The research, published in NeuroImage: Clinical, shows that the AI tool can analyse scans in just three seconds – compared with the typical five minutes needed by experienced neuroradiologists – and could be used to more accurately predict an individual patient's treatment outcome than with a doctor alone.
In a large group of 1,172 patients, the UCL Queen Square Institute of Neurology and UCLH team also showed the tool is accurate across patients of all ages and sexes.
Additionally, a workforce analysis forecast that if deployed nationally, it could save more than £1.5m in NHS costs within the next three years.

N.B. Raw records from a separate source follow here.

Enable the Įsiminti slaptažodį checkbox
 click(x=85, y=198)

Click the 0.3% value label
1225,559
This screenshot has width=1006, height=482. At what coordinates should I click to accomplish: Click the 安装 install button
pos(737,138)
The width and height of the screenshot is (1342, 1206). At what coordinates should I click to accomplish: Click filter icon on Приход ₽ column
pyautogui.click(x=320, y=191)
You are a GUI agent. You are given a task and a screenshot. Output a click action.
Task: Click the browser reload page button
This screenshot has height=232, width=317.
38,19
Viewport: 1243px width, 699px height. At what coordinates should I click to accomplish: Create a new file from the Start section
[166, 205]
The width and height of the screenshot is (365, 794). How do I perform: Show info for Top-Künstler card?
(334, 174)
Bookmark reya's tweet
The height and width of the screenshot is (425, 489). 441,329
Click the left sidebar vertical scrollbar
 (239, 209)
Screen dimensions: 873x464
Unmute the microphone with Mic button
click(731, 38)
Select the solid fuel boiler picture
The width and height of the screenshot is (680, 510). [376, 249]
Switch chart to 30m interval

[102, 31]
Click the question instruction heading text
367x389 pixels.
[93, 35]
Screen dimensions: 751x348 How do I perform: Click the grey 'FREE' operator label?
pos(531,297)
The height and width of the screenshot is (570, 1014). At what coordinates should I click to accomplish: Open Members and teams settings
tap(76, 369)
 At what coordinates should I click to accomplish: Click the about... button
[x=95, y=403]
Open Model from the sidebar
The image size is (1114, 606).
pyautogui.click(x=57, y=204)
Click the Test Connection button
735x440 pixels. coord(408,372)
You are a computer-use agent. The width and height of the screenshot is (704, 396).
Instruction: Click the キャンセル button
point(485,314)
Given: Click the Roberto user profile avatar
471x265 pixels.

Lead author, Dr James Ruffle from UCL Queen Square Institute of Neurology, said: 'Given that the imaging appearances of an individual's brain tumour vary greatly from one patient to another, artificial intelligence technologies provide an innovative solution to enhance healthcare workers' data-driven decision making, improving and personalising care for each individual affected, and at near-zero additional cost to the NHS – and with savings to the NHS over the medium term.'
Senior author, Dr Harpreet Hyare, lead teenage and young adult neuroradiologist at UCLH, added: ‘By providing objective quantitative assessments of different brain tumour components that can be monitored over time, we can enable clinicians to plan treatment more effectively at critical time points.'
The AI-based imaging tool is one of several the team are currently developing specifically for neuro-oncology applications that they hope to bring into the clinical arena in the near future.
The research was funded by the Medical Research Council, the Wellcome Trust, the NIHR UCLH Biomedical Research Centre, with the translational network being funded by The National Brain Appeal.